Cooking them whatever they want
You have spent the entire day making a healthy vegetable soup with wheat or semovita, but when you sit down to eat, your five-year-old demands indomie and egg. So, off you go to make it because you don’t want him or her to cry. By catering to his or her every demand, you are reinforcing bad habits and limiting his or her ability to try new things. Instead, you can insist that child eats what you have cooked or stays hungry. You will be surprise when he or she will grab that place of food from your hand and start eating it. Or if you have the time while cooking, you can prepare different kinds of food and offer a couple of options at each meal (one of which is a known favourite) and let your child pick from those.
Doing their homework
Everyone wants their kids to do well in school and that is not a bad thing. And while helping your children with homework is a completely normal part of parenting, a recent University of Texas study maintains that too much help may result in more harm than good: That is if you keep doing it for your child. So instead of staying up late meticulously colouring a solar system or even helping the child to draw, allow your kids the space to succeed, and maybe even fail, all on their own. This will make them to try and do it better next time.
Getting them dressed
Some parents won’t just stop dressing their child even if that child has come of age. According to an American Academy of Paediatrics spokeswoman who was interviewed, letting kids dress themselves is a natural part of development, precisely because it allows them to “assert authority and test limits.” Just take lots of pictures to torture them with later when they are all grown up. The best thing to do as a parent is that when they have finished dressing, check them out and see if they didn’t miss a button hole, or if they wore the right blouse for the right skirt.
Picking up their toys
Probably you have spent the whole day sweeping and mopping the house, all thanks to your children. Then after the day is over and they’ve gone to bed, you need another hour to pick up their toys and shoes thrown all over the house. Children are messy, but it’s never too early to get them involved in helping out. Letting them have control over their space will teach them responsibility, gratitude and also give you a break.

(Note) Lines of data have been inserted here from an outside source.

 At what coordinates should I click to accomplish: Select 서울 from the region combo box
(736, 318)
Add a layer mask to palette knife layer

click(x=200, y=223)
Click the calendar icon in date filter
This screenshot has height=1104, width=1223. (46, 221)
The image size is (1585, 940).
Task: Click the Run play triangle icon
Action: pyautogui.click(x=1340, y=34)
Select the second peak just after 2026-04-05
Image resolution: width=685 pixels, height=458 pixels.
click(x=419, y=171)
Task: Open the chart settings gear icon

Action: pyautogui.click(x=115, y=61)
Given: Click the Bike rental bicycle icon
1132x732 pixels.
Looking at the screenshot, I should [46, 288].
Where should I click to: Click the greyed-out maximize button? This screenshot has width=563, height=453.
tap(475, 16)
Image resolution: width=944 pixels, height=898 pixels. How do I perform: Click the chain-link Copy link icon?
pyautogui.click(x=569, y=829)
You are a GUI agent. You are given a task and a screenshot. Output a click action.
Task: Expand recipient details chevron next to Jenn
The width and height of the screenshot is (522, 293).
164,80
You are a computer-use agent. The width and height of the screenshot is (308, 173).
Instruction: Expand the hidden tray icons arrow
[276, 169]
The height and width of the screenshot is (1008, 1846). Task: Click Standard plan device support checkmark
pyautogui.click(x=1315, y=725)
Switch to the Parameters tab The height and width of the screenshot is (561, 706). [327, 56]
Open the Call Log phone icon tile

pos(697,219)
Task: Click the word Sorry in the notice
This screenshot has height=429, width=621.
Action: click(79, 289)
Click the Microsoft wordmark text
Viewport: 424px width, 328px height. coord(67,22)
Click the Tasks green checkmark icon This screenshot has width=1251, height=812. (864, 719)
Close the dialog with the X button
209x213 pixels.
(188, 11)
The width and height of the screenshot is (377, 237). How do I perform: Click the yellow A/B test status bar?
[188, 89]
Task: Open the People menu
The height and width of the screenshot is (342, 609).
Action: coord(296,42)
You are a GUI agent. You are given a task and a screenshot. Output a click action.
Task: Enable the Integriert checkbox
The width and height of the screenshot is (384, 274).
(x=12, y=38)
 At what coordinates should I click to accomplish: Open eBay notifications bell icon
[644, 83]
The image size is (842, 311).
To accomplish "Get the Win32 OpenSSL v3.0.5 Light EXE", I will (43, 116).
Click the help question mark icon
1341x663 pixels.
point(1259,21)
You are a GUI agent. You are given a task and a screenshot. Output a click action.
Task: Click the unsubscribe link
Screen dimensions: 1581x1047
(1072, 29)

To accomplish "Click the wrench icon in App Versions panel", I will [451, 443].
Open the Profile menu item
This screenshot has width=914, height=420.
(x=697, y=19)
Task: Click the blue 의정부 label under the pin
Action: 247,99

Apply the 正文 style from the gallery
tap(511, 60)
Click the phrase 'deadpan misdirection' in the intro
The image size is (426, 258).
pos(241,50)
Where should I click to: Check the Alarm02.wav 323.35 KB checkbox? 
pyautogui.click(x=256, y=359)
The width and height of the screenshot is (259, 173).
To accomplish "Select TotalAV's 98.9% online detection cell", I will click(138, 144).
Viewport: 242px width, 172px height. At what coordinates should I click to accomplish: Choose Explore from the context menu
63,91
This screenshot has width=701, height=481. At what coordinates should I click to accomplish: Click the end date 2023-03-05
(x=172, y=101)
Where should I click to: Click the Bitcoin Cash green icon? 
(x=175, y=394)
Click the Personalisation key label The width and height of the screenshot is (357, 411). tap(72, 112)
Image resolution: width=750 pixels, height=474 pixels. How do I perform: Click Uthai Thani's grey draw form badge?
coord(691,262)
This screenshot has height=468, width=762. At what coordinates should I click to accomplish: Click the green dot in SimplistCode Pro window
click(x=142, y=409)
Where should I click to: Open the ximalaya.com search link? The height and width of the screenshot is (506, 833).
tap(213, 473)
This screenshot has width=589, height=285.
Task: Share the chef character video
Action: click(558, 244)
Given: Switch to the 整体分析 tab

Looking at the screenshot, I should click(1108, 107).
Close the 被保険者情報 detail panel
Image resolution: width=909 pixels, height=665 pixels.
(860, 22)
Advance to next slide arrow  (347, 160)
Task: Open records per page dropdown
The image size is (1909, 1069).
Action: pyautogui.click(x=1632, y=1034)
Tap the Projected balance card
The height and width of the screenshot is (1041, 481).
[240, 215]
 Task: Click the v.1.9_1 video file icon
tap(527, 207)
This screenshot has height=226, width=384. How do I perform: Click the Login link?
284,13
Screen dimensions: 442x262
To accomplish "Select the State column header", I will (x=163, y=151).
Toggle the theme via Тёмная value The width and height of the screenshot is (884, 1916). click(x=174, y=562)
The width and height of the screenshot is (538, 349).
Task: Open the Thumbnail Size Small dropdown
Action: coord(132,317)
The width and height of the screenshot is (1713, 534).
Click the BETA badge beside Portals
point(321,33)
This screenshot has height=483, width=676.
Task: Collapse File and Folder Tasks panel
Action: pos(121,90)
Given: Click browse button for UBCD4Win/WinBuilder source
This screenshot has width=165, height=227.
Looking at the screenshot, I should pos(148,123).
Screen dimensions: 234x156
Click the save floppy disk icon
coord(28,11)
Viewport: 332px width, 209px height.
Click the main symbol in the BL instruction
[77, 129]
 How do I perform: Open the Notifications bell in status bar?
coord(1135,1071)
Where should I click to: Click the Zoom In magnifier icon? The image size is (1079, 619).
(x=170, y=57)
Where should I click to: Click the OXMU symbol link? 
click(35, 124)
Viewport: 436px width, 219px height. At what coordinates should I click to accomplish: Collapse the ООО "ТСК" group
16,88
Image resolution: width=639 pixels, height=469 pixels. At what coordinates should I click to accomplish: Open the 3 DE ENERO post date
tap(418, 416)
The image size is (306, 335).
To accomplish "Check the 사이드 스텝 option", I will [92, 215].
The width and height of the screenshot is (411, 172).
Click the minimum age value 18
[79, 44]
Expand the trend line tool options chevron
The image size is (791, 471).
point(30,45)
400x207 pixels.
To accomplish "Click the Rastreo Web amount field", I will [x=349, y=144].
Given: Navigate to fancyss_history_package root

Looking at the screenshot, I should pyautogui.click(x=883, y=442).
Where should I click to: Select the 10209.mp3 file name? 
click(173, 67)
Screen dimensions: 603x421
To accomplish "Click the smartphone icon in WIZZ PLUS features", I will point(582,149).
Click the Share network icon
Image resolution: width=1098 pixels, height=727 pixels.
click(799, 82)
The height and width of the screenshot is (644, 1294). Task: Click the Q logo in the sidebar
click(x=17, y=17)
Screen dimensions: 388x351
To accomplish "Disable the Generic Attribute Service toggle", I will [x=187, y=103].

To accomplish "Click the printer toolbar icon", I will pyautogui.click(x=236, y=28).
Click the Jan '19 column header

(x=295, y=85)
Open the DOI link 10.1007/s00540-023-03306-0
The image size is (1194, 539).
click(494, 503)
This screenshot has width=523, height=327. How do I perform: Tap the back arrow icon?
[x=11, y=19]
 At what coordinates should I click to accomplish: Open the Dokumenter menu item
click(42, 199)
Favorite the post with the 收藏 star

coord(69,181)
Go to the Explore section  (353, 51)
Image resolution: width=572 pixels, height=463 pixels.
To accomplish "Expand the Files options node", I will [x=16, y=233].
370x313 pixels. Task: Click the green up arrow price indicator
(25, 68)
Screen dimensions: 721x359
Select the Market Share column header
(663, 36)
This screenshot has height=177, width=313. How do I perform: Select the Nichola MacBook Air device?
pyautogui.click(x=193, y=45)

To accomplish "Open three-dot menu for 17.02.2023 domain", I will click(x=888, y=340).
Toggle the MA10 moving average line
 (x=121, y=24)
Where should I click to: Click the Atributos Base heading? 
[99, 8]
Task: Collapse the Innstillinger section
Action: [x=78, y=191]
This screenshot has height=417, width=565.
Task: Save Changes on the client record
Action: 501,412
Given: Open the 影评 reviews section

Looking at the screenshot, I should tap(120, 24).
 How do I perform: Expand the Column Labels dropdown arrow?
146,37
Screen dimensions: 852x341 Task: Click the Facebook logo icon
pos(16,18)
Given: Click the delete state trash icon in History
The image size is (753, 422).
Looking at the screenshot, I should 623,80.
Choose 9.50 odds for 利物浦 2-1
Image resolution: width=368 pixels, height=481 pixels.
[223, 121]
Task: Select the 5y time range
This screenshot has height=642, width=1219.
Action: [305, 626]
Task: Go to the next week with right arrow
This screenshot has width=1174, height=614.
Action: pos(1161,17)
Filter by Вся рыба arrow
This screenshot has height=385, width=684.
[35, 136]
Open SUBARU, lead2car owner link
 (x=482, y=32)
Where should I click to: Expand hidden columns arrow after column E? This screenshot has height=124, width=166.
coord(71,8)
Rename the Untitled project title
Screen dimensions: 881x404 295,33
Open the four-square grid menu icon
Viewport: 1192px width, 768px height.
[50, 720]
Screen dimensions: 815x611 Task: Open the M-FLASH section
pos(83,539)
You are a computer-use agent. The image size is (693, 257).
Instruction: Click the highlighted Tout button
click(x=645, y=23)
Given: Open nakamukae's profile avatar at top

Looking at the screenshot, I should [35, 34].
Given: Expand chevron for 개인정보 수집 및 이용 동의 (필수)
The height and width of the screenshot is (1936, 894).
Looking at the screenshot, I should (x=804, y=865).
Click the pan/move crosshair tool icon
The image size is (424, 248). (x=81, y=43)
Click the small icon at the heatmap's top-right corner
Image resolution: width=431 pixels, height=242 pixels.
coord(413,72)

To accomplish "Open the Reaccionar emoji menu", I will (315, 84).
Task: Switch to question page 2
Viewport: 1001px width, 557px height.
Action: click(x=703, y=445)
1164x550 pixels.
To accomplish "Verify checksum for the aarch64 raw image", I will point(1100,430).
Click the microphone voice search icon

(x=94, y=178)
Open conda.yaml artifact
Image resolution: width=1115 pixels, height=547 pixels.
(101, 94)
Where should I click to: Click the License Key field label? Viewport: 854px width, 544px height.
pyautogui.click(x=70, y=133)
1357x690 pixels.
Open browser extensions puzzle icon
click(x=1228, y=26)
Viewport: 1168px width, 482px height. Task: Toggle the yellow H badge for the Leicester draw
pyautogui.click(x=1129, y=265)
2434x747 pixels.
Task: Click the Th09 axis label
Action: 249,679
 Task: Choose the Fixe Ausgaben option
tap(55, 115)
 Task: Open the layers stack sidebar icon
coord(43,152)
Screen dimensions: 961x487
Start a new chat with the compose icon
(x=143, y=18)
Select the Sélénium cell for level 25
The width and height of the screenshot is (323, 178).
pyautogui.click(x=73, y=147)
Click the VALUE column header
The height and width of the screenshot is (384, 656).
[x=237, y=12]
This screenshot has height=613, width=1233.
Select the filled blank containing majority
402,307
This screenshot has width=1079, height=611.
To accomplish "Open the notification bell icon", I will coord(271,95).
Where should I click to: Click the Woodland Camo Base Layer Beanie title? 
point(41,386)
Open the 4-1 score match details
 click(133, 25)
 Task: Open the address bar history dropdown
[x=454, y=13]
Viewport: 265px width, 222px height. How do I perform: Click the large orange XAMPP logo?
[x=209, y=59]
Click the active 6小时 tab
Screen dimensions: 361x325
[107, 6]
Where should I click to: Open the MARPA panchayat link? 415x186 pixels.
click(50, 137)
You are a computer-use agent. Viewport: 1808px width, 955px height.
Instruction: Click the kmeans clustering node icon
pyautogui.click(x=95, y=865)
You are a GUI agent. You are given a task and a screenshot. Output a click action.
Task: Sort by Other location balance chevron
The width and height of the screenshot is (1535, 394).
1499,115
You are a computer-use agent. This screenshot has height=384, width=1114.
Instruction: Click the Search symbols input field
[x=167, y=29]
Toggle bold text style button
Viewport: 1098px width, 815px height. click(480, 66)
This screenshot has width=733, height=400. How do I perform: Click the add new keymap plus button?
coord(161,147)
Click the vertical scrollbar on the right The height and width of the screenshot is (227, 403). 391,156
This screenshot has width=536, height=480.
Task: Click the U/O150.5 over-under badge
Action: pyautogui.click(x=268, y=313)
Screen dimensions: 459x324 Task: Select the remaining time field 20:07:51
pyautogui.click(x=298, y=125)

You don’t have to make your five year old child wash the bathroom, but putting his or her toys back in place will make a huge difference.
Fixing all of their problems
The toy-sharing politics among kids can be more contentious than a Senate hearing. But as long as they aren’t getting physical, letting your children work it out among themselves will build social skills and give them a healthy dose of real life negotiating. That child you are over pampering might turn out to be a great future leader. It’s time to stop and let your child grow up.